Les vignettes, commencées depuis plusieurs années et pendant que j'étais à Bordeaux, peuvent donner une idée du talent de M. Thompson, et du degré de perfection que ce genre de gravure peut obtenir entre ses mains.

Je n'ai rien épargné pour les caractères qui ont été employés dans cet ouvrage. M. Lombardat, auquel la gravure en a été confiée, les a refaits plusieurs fois, d'après les dessins que je lui ai remis, et les observations que je lui faisais sur chaque lettre. Il a porté dans ce travail un zèle et une constance dont je ne puis assez faire l'éloge. Le caractère italique de cet Avertissement a reçu des formes nouvelles. Les amateurs de la typographie jugeront si elles sont préférables aux anciennes. Toutes les lettres des titres ont été gravées par moi.

On remarquera que l'Invocation aux Muses est composée avec un caractère différent, mais de même dimension. Ce caractère se distingue par quelques lettres d'un dessin nouveau introduites depuis quelques années dans l'imprimerie. Ce volume est donc en quelque sorte un Specimen de quelques types de ma fonderie et de mon imprimerie, en même temps qu'il est un monument élevé à la mémoire de l'immortel auteur de l'Esprit des Lois, par un de ses compatriotes.

Le papier est sorti des fabriques de MM. Mongolfier, d'Annonai, qui depuis long-temps sont en possession de fournir les papiers les plus beaux et les plus convenables à la typographie.

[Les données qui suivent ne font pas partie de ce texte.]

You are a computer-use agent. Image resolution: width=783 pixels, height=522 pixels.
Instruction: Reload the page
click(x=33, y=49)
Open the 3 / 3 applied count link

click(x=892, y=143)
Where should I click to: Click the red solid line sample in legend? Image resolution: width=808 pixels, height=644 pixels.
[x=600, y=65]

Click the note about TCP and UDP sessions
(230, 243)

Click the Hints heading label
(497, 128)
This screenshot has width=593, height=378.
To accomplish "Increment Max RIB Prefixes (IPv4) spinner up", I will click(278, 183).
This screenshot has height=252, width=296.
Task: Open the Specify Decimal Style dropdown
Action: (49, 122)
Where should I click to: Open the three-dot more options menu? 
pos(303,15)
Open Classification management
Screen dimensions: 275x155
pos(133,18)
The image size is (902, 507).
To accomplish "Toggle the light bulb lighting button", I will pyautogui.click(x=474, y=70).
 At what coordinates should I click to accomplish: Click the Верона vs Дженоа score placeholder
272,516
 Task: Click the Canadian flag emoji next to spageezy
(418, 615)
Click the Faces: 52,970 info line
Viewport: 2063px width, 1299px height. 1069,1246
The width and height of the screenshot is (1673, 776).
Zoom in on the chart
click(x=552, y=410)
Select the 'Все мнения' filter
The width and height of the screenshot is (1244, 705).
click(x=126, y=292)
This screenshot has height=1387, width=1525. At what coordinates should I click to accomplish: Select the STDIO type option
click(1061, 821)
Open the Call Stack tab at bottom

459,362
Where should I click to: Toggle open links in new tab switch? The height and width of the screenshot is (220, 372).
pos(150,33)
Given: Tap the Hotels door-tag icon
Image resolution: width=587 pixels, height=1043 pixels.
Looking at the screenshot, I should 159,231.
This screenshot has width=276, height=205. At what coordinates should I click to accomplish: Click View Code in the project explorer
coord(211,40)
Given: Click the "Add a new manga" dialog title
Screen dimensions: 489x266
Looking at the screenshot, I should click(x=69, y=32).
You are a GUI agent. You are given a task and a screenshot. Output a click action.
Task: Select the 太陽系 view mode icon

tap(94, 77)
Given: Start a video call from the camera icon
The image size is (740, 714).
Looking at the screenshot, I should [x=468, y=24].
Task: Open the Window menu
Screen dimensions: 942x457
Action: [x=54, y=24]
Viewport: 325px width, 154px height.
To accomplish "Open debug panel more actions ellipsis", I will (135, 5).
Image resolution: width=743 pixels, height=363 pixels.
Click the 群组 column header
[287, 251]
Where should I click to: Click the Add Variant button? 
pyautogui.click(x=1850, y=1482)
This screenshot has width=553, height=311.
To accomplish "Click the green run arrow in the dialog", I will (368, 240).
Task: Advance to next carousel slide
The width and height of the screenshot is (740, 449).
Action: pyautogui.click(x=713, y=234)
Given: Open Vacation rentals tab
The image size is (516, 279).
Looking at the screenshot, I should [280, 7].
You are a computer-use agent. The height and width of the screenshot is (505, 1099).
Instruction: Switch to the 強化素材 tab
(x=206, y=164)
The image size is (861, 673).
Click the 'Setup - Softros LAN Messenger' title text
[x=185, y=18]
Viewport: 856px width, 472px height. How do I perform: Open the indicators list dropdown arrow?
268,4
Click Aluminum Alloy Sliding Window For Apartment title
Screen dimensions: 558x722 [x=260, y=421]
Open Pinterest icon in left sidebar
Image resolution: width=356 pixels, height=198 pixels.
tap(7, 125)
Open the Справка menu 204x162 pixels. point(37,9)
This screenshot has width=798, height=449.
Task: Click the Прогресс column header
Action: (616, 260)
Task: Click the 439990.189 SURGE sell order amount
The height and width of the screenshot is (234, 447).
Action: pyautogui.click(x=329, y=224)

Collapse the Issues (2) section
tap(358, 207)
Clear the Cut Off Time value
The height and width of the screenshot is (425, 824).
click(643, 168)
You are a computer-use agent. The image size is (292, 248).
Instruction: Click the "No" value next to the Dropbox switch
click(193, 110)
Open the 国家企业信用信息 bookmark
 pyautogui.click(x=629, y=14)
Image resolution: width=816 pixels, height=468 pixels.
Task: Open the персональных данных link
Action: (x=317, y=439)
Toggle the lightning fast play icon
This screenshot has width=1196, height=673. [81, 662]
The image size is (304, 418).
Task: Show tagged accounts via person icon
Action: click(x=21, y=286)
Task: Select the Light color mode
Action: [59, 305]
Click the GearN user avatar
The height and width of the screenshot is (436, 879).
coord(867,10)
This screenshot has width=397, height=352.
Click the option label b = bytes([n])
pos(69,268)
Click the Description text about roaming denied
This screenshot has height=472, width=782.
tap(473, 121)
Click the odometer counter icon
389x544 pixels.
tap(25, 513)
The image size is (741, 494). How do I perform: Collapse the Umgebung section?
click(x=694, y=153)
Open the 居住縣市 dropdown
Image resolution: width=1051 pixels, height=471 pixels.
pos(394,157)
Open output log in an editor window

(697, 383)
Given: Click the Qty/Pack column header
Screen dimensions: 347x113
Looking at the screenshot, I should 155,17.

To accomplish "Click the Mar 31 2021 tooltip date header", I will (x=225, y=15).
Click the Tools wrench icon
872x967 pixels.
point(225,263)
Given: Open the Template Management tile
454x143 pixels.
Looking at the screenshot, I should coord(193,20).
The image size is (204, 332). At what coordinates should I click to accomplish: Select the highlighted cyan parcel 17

Cette édition est précédée de Préliminaires sur le Temple de Gnide, qui ne se trouvent dans aucune de celles qui ont été imprimées jusqu'à ce jour. Ils ont été rédigés par M. Charles Nodier, si avantageusement connu dans les lettres, et dont le talent aimable semble avoir été créé pour traiter ce sujet.

PRÉLIMINAIRES
SUR
LE TEMPLE
DE GNIDE.

On n'essaiera pas d'apprécier ici le prodigieux talent de Montesquieu. Les anciens avaient représenté un satyre qui mesurait avec un thyrse Polyphème endormi, et il faut en effet quelque chose du cynisme d'un satyre pour entreprendre de mesurer les géants.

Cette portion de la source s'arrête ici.